Cuarta época

Economía y Sociedad
16 de Agosto 2002

Firmeza dentro de la ley

Por José Piñera

1. De regreso en Chile, tras un largo viaje dando conferencias, aplaudo la "firmeza dentro de la ley" que ha demostrado el Presidente Ricardo Lagos frente al acto de violencia perpetrado por dirigentes del gremio de los microbuseros de Santiago.

2. En protesta por la política de transporte urbano del gobierno (tema complejo sobre el cual no tengo los conocimientos para dar una opinión rigurosa), el lunes de esta semana propietarios de buses de locomoción colectiva no sólo dejaron de trabajar, sino que deliberadamente obstaculizaron con sus máquinas los nudos claves de las vías urbanas de la capital de Chile, produciendo un caos en el transporte y graves perjuicios a millones de personas.
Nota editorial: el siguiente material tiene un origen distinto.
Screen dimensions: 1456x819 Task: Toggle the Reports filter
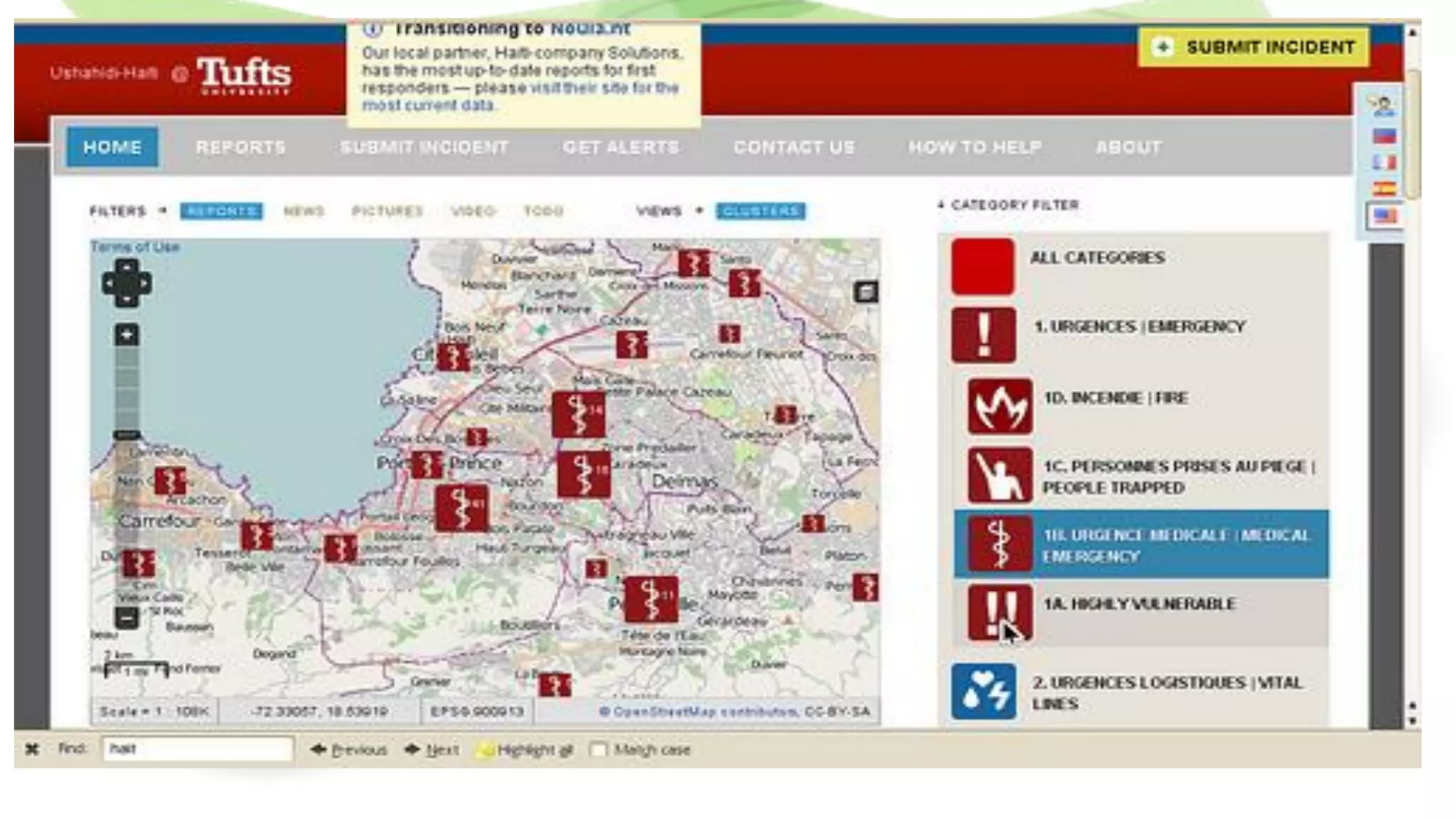(x=221, y=211)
3. Al final de un día infernal, especialmente para los trabajadores desesperados por llegar a su trabajo, el gobierno removió esas máquinas, abriendo las vías urbanas a ambulancias, taxis y autos, y se querelló ante los tribunales contra los dirigentes responsables de quebrar la ley.

4. Por decisión de los tribunales de justicia, esos dirigentes están ahora en prisión preventiva por constituir una evidente amenaza a la seguridad interior del Estado.

5. Siento la obligación de dar este inmediato respaldo al Presidente para ser coherente con mi reflexión titulada "Tres principios y una conclusión" (11.7.02). Allí expresé: "Propongo hacia el futuro, en relación a la violencia política, tres principios fundamentales para que cuidemos como un tesoro nuestra convivencia pacífica: a) Bajo ninguna circunstancia, con ninguna justificación, y en ninguna forma, un grupo debe iniciar la violencia como mecanismo de cambio económico, social o político bajo un régimen democrático; b) Iniciada la violencia por algún sector, ella debe ser atajada de inmediato por el gobierno de ese momento, dentro de la ley pero aplicando toda la fuerza de la ley; y c), El rechazo a los que propician y ejercen la violencia, y el apoyo al gobierno que la combate con mano firme, debe contar con el respaldo unánime y vociferante de la sociedad política y de la sociedad civil".

6. Es evidente que los dirigentes de los microbuseros violaron el primer principio y que el gobierno actuó de acuerdo al segundo. Más allá de la política partidista y de toda otra consideración, ahora la sociedad civil (todos nosotros) debe apoyar esta acción del gobierno de acuerdo al tercer principio.

7. Ojala el gobierno mantenga esta mano firme hasta el final, y la extienda a todo grupo que confunda la libertad de expresión con el uso de la violencia. Reitero que estos tres principios no se están aplicando, hoy, frente a la emergente violencia política en ciertas regiones del Sur de Chile, y que todavía es tiempo de impedir que ese monstruo salga de la botella.